Food and Drug Administration officials have said that decision was one of several serious lapses uncovered in an ongoing federal investigation of the University of Pennsylvania study, which was testing the safety of a new genetic treatment for a rare inherited liver condition.
Agency officials reiterated that position during a news conference yesterday following a special gene therapy meeting at the National Institutes of Health in Bethesda.
The researcher, James M. Wilson, who was attending the meeting, then read a brief, prepared statement that provided his justification for treating Gelsinger.
Wilson said that Gelsinger's blood ammonia levels--a measure of liver vitality--had been within an acceptable range when the teenager was first enrolled in the study. He said it was his understanding that this was the time the FDA rules applied to. In the days preceding the treatment, those levels rose to a level higher than the maximum allowable under rules agreed to in advance by the researchers and the FDA. Gelsinger was given conventional medicines the night before he was infused with the viruses.

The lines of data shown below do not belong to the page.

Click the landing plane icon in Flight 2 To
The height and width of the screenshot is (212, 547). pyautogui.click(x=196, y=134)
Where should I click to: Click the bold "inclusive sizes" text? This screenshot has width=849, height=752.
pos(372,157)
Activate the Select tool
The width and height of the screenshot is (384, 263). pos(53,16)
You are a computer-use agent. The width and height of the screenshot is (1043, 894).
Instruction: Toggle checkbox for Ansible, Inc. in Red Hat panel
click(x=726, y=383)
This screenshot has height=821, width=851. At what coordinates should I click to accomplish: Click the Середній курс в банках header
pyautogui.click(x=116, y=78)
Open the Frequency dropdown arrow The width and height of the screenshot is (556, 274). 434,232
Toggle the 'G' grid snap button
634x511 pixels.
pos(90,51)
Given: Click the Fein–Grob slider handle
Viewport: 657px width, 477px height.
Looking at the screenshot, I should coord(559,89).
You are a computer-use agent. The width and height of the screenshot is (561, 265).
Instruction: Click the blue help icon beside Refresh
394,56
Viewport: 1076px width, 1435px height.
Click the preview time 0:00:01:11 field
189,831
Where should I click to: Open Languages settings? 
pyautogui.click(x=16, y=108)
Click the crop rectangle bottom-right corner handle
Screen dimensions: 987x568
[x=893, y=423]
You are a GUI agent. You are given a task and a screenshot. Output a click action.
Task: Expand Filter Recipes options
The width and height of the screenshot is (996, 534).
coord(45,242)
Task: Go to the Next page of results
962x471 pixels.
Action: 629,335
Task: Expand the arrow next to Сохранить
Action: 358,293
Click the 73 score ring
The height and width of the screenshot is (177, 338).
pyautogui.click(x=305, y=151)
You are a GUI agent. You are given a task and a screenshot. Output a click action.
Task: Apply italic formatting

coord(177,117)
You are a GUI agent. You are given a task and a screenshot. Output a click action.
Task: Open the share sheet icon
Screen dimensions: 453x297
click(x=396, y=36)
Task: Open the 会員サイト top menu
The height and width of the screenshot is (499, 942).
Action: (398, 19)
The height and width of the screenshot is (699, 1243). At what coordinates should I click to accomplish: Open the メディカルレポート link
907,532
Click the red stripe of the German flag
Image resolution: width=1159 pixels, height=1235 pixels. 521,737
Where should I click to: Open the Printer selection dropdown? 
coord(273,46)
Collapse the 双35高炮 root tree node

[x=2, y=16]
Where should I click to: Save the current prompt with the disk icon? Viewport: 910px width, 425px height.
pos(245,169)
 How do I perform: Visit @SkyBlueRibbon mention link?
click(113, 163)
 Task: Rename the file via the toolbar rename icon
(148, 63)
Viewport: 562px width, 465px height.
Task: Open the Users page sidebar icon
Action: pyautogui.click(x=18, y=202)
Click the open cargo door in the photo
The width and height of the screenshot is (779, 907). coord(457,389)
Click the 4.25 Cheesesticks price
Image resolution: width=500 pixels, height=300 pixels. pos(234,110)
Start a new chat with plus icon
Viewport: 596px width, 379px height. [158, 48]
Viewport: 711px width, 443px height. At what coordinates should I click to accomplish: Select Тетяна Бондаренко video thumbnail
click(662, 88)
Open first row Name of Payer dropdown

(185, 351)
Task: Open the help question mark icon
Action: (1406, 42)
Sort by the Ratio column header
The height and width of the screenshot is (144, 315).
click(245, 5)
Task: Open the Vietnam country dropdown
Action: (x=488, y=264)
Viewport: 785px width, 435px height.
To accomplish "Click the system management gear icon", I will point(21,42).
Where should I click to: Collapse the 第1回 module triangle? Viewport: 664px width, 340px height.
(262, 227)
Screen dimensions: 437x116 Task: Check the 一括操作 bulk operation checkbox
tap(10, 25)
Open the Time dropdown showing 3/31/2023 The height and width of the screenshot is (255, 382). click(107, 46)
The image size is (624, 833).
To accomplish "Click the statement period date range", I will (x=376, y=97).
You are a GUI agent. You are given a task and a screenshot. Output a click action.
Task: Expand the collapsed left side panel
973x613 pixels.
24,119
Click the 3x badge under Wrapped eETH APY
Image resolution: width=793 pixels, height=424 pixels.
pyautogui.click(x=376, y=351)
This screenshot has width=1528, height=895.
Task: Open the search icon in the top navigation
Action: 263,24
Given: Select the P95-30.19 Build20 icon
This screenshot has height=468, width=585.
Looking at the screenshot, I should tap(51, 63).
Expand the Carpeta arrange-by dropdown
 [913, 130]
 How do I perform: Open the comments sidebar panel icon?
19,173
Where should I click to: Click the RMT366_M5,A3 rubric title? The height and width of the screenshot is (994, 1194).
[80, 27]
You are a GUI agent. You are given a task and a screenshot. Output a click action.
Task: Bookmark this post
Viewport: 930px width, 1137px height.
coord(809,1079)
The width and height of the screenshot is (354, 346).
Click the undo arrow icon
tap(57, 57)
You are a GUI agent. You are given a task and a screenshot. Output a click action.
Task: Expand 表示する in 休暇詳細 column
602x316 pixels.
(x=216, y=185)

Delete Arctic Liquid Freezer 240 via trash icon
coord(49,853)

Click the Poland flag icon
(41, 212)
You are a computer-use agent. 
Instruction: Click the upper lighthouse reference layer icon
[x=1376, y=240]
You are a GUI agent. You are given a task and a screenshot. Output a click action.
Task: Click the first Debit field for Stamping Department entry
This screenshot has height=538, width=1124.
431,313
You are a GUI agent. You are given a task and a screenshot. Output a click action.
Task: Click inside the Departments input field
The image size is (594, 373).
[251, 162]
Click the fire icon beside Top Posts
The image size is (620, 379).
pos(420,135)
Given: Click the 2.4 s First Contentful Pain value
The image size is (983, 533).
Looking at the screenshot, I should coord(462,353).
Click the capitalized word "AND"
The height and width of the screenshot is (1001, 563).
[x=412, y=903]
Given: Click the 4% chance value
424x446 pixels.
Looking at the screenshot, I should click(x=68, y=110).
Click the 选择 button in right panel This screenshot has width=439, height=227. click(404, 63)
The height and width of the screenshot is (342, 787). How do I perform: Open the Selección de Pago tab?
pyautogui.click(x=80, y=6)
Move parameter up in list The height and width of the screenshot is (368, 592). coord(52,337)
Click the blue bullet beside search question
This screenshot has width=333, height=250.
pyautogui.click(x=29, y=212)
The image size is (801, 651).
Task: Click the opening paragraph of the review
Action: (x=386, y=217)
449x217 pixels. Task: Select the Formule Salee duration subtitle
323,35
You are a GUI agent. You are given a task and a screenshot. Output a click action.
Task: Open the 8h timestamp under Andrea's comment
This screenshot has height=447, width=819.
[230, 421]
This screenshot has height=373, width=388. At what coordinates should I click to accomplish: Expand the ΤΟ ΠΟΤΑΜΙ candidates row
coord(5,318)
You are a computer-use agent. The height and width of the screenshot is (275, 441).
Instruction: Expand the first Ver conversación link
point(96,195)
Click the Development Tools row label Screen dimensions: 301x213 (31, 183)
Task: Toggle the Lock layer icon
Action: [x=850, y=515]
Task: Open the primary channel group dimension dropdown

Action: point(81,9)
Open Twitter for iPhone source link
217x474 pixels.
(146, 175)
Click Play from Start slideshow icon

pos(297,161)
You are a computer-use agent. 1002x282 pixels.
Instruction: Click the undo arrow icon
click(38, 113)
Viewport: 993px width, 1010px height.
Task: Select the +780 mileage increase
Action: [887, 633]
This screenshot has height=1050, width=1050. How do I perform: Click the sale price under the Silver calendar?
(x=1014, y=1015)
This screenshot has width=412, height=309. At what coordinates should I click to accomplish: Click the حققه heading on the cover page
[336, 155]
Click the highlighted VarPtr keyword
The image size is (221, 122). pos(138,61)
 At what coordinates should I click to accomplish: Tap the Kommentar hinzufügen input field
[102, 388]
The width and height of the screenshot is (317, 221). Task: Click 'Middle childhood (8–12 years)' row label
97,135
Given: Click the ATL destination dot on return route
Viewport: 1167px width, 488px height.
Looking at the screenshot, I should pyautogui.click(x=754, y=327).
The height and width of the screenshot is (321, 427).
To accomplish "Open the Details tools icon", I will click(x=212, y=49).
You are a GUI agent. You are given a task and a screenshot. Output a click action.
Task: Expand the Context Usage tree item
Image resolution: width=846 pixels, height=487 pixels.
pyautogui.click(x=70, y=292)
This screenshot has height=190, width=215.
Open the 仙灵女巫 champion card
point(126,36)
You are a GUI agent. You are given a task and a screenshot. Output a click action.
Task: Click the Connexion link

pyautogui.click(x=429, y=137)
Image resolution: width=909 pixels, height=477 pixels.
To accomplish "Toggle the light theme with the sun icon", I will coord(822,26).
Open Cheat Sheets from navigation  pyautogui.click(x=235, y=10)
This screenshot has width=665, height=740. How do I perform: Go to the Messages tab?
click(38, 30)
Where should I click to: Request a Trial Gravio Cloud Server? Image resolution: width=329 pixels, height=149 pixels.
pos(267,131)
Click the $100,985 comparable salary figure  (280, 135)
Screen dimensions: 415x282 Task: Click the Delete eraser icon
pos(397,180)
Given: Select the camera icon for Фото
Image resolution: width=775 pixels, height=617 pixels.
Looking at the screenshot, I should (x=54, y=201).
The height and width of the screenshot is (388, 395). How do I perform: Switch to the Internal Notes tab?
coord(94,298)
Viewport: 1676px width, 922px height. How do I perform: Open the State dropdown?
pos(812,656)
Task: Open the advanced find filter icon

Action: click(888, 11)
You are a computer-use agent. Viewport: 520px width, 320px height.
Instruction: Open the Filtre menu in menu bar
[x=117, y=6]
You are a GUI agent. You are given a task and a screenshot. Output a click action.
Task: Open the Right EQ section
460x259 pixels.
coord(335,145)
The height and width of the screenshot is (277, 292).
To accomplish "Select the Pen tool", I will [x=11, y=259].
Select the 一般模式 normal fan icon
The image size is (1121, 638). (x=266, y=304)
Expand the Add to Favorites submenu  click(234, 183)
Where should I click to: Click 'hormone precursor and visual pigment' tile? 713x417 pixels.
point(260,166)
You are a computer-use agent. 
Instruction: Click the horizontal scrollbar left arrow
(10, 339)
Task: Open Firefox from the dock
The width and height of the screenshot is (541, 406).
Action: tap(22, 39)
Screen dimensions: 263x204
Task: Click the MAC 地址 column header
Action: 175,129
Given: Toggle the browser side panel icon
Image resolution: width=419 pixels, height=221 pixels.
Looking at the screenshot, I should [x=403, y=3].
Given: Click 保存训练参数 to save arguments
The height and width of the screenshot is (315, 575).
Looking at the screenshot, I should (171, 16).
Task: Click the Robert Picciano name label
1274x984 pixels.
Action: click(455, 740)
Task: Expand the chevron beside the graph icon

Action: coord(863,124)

It remained unclear yesterday whether the medicines he received the night before the experiment successfully lowered his ammonia levels, and Wilson refused to answer questions.
The FDA yesterday also said that four volunteers--more than previously reported--had experienced serious "Grade 3" toxic reactions before Gelsinger was enrolled, but the researchers alerted the agency only to the first two.
Wilson said he had provided all patient data to the agency, but the FDA countered that the researchers had neither specifically flagged the worrisome results nor halted the study as required.
Also yesterday, NIH officials said that the Penn researchers had not reported those serious side effects to the NIH Office of Biotechnology Activities, as required. That oversight office's first notice of any problems in the NIH-funded study was a report from the researchers of Gelsinger's death.
In an impromptu presentation after the meeting, Gelsinger's father, Paul, defended Wilson. "I touched souls with this man," Gelsinger said. "There is nothing wrong with Wilson."
He blamed the FDA for failing to stop the experiment before his son's death.